Regular TechCrunch readers might recall that, roughly two years ago (in June 2020), Salesforce made waves with the announcement of Code Builder, a web-based integrated development environment (IDE) modeled after GitHub Codespaces. Mum had been the word since then, but today, Salesforce unceremoniously dropped the beta for Code Builder, which the company describes in a blog post as having evolved into “a development environment optimized for Salesforce.”

As promised several summers ago, Code Builder — powered by Amazon Web Services — allows developers to launch an IDE in their browser from within their Salesforce organization. In addition to features like code completion, search, and refactoring, Code Builder ships with support for Salesforce frameworks and comes preinstalled with tooling including Salesforce Extensions.

Predictably, Code Builder plays nicely with Salesforce-developed programming languages including Apex and Lightning Web Components, offering autocomplete for all of them. (Apex is commonly used to build software-as-a-service apps on top of Salesforce’s CRM platforms, while Lightning Web Components are custom web elements built using HTML and JavaScript.) With the IDE, developers can test and deploy changes to Apex classes and Lightning Web Components or build and run a Salesforce Object Query Language query to search an organization’s Salesforce data for specific information.

As one might expect, Code Builder also has built-in integration with version control systems like GitHub.

GitHub Code Builder

Image Credits: Salesforce

“Code Builder comes with the same set of extensions as in the Salesforce Extensions pack for Visual Studio Code, and the look and feel is similar to the Visual Studio Code User Interface,” Mohith Shrivastava, lead developer advocate at Salesforce, said in the aforementioned blog post. “So if you are a Visual Studio Code user and have used our tools like the Salesforce Extensions pack, you should feel at home.”

A few words of warning before you give Code Builder a spin: Salesforce is capping usage at 20 hours for a maximum of 30 days for the duration of the beta. To be saved, changes must be deployed to an org or committed to source control. Salesforce also makes no promise that Code Builder environments won’t be deleted without warning, and it says it’ll remove all beta environments sometime before Code Builder reaches general availability.
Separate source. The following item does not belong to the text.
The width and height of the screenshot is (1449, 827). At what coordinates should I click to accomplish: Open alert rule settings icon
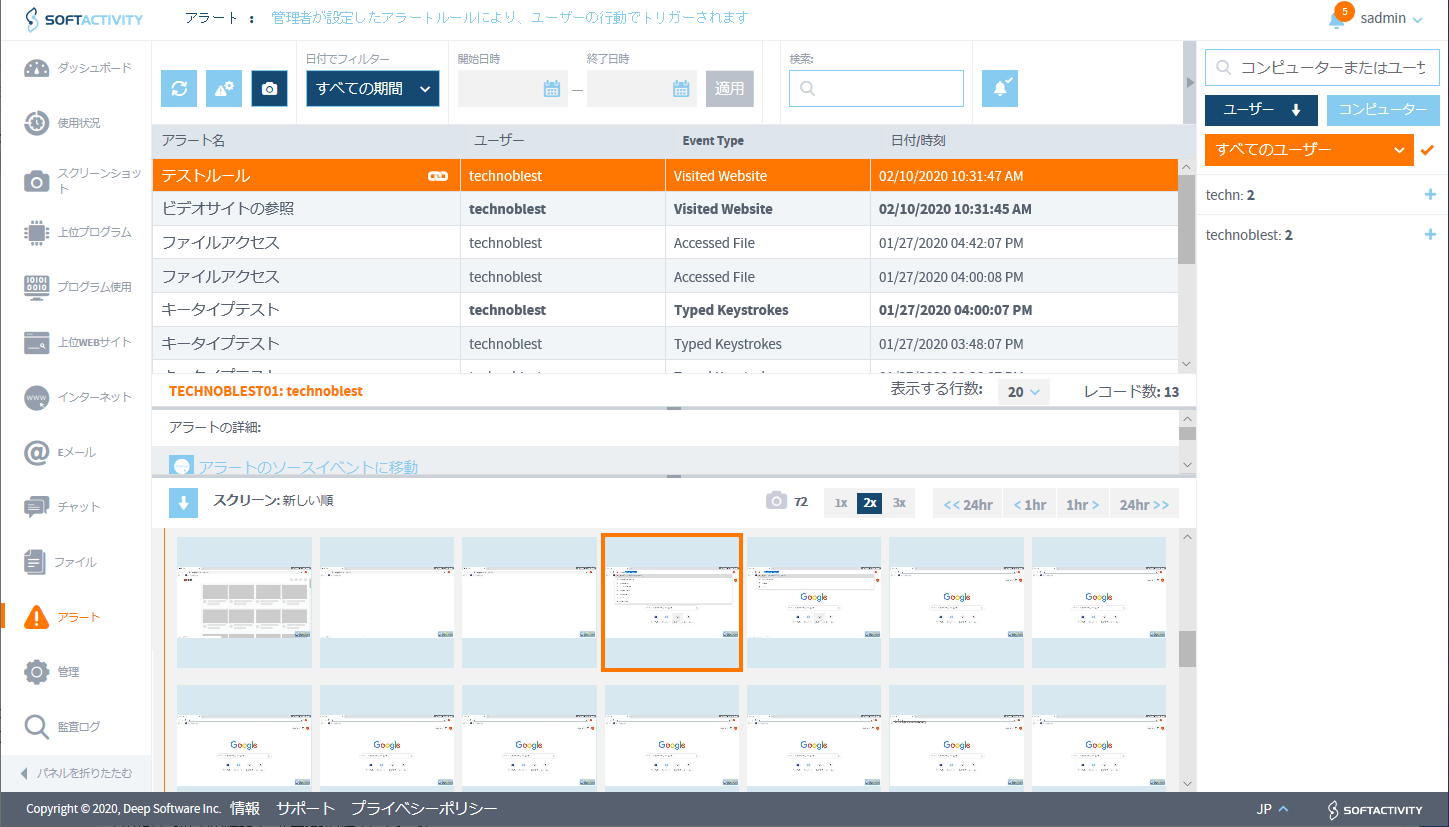pos(224,88)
Lest the launch of Code Builder be interpreted as Salesforce transitioning away from desktop IDEs, the company strongly assures that this isn’t the case. “Our strategy is to have one set of IDE extensions that customers can access from either [Microsoft Visual Studio Code] or Code Builder,” Shrivastava continued. “Hence, we will continue to build and maintain the Salesforce Extensions pack to support both VS Code on desktop and Code Builder in the browser.”